Zu den Berufungen der Angeklagten R* und H* :
[10] Das Geschworenengericht verhängte (je unter Bedachtnahme auf § 28 Abs 1 StGB, bei H* zudem in Anwendung des § 19 Abs 1 und 4 JGG) jeweils nach § 75 StGB über R* die lebenslange und über H* eine neunzehnjährige Freiheitsstrafe (US 13 f).
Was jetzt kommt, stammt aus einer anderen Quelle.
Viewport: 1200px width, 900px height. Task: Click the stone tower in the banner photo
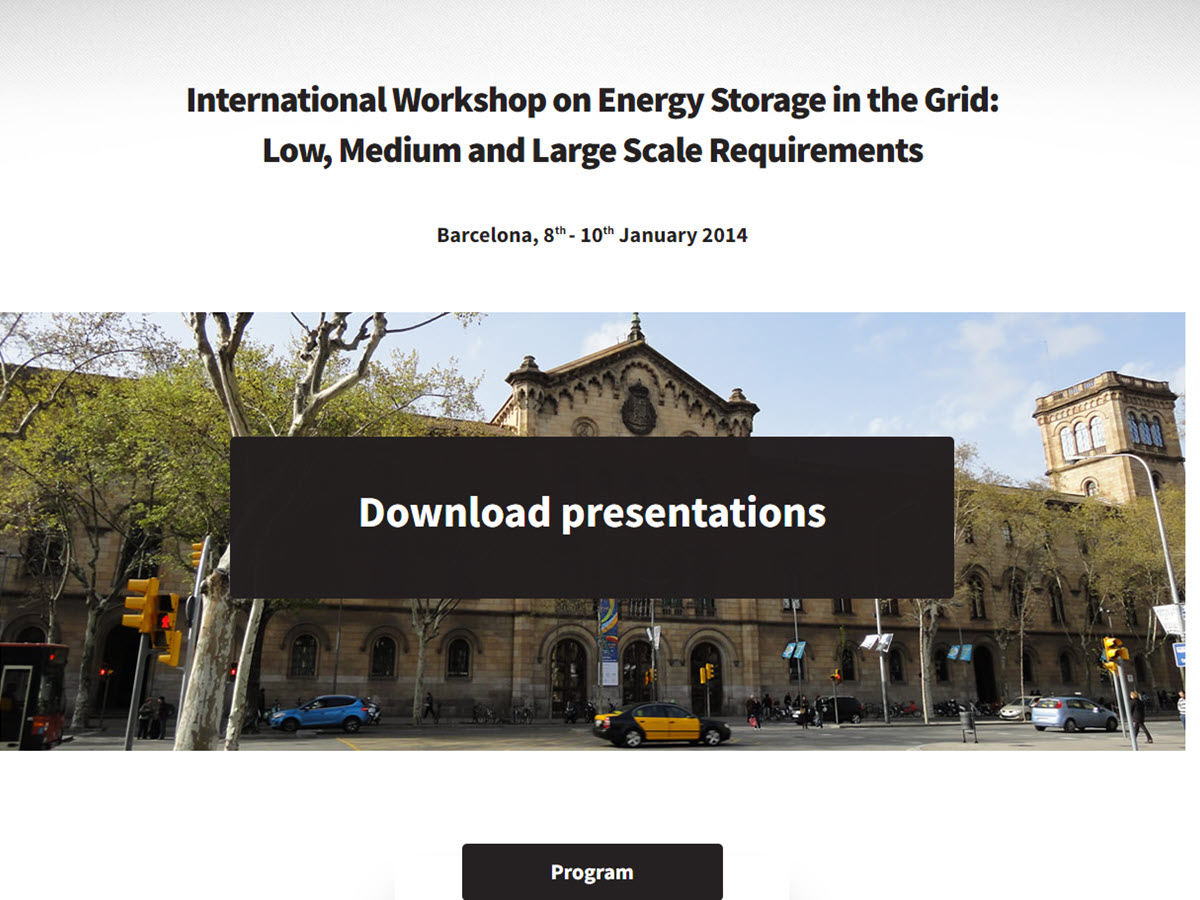coord(1107,435)
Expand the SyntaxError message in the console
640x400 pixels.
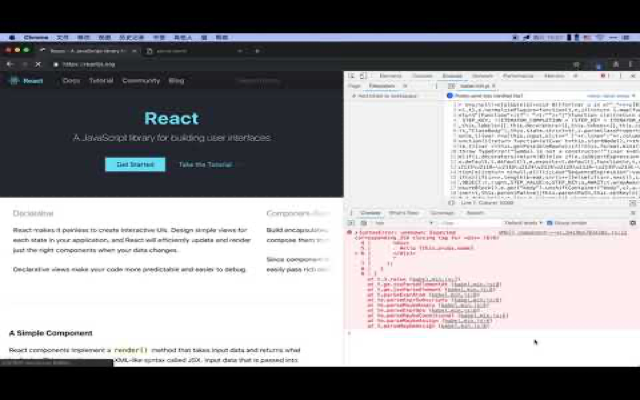tap(352, 232)
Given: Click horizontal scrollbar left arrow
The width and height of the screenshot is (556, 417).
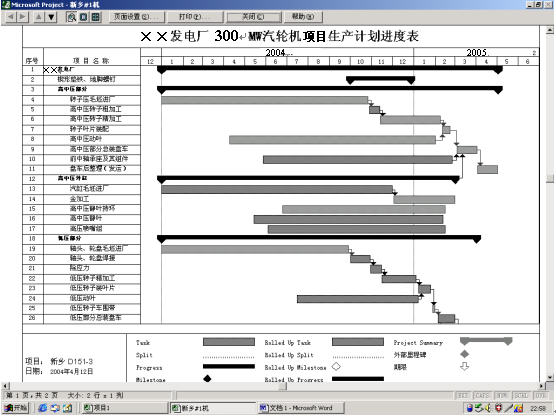Looking at the screenshot, I should click(x=5, y=385).
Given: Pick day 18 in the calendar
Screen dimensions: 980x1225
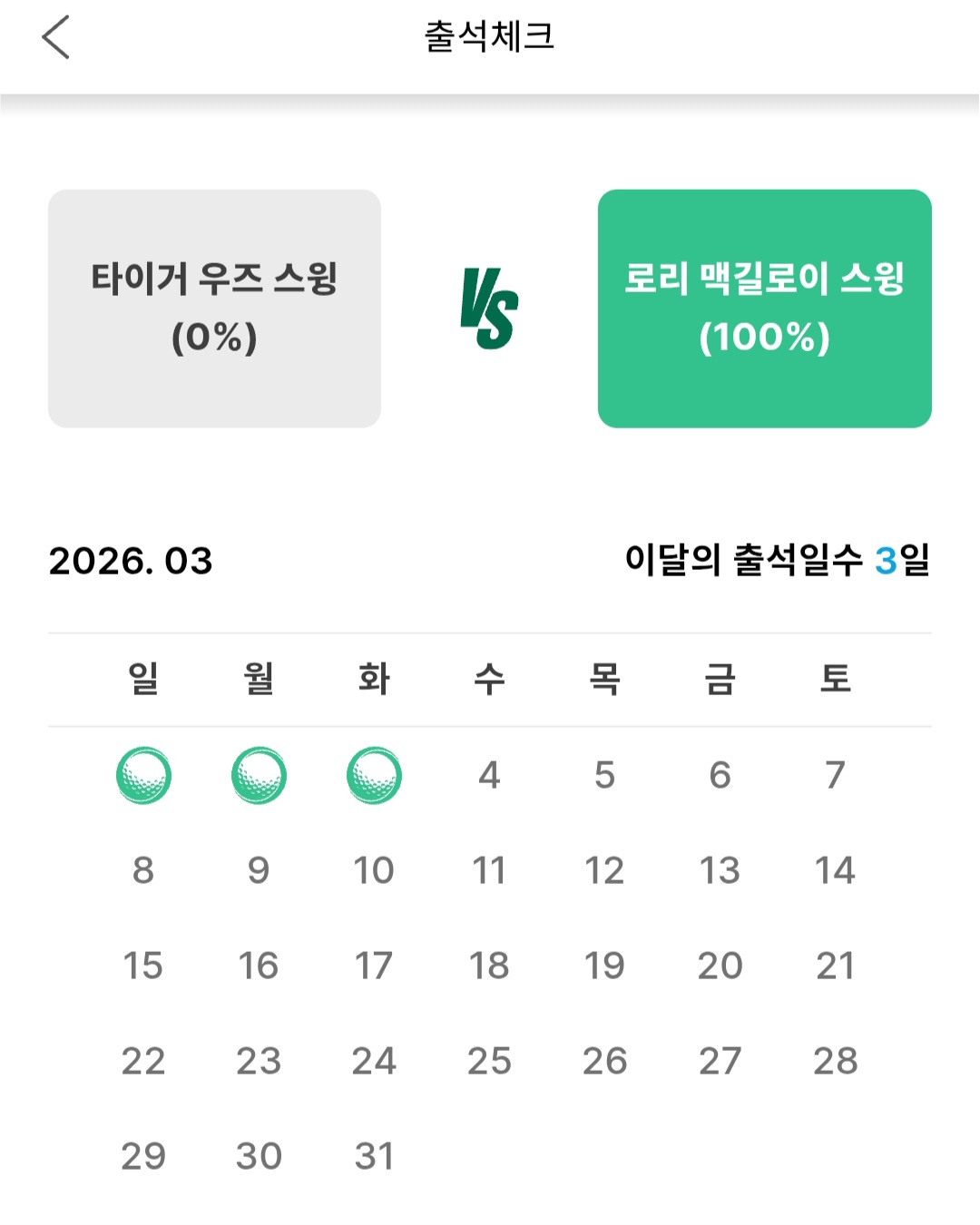Looking at the screenshot, I should (x=489, y=966).
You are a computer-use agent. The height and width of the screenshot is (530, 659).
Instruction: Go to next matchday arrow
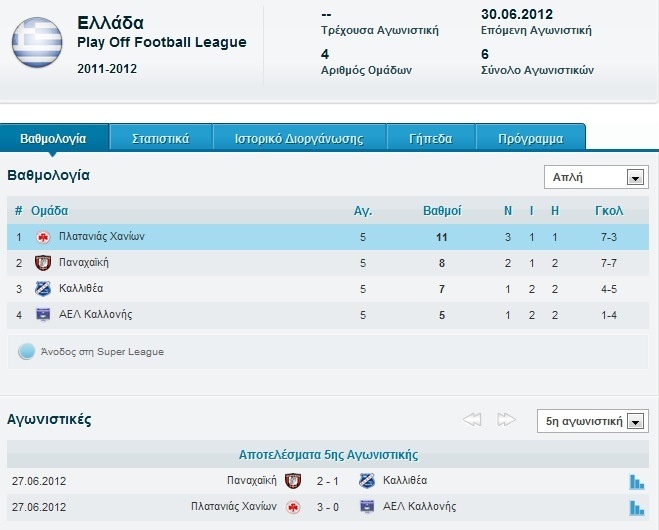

[11] Dabei wertete es erschwerend jeweils das Zusammentreffen von zwei Verbrechen (§ 33 Abs 1 Z 1 StGB) und die Tatbegehung unter Anwendung von Gewalt als Volljähriger gegen eine minderjährige Person (§ 33 Abs 2 Z 1 StGB), bei R* ferner drei – die Voraussetzungen des § 39 Abs 1a StGB erfüllende – Vorverurteilungen wegen auf der gleichen schädlichen Neigung beruhender Taten (§ 33 Abs 1 Z 2 StGB) und den raschen Rückfall (vgl Ebner in WK 2 StGB § 33 Rz 11 sowie RIS Justiz RS0091041 und RS0108868 [T2]). Mildernd wertete es bei R* keinen Umstand, bei H* das Alter unter 21 Jahren (§ 34 Abs 1 Z 1 erster Fall StGB), den bisher ordentlichen Lebenswandel (§ 34 Abs 1 Z 2 StGB) und die Tatbegehung durch Unterlassung (§ 34 Abs 1 Z 5 StGB). Zudem nahm es Rücksicht (§ 32 Abs 2 zweiter Satz StGB) auf die „von den Angeklagten durch die Tathandlungen und deren Ausführung demonstrierte gleichgültige – zur Degradierung ihres Opfers zum Objekt führende – Haltung gegenüber der körperlichen Integrität, der sexuellen Selbstbestimmung und insbesondere dem Leben anderer“ (US 19 f).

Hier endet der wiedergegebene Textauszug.